The available coding methods are:
 GROUP 3 (mandatory method) – Modified Huffman Method (MHM) – This coding method
exploits the horizontal redundancy (along the lines) but not the vertical redundancy (between the
lines); this means one-dimensional coding is performed. Each line is ended with a End Of Line
(EOL) codeword; the end of the page is signaled with a End Of Page (EOP) codeword which
corresponds to 6 EOLs.
 GROUP 3 extensions (optional)
2.1) Modified READ Method (MHM) – The Modified READ (relative addressing) Method
uses bidimensional coding since it exploits both the horizontal and vertical redundancies in
the facsimile image. To control the propagation of the errors between decoded lines, this
method codes some lines one-dimensionally, periodically or not, using the MHM coding
method.

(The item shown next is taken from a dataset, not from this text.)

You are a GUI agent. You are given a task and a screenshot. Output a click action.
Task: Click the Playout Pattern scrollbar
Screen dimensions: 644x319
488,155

With this purpose, the application asks the user to introduce the value for the k
parameter which determines the periodicity for the MHM coded lines among the MRM
coded lines which will act as error propagation ‘brakes’. Usually, k=2 for low resolution
images (3.85 lines/mm) and k=4 for high resolution (7.7 lines/mm). Each line ends with an
EOL, followed by a label bit which if a ‘1’ indicates the next line will be MHM codec and if a
‘0’indicates the next line will be MRM coded.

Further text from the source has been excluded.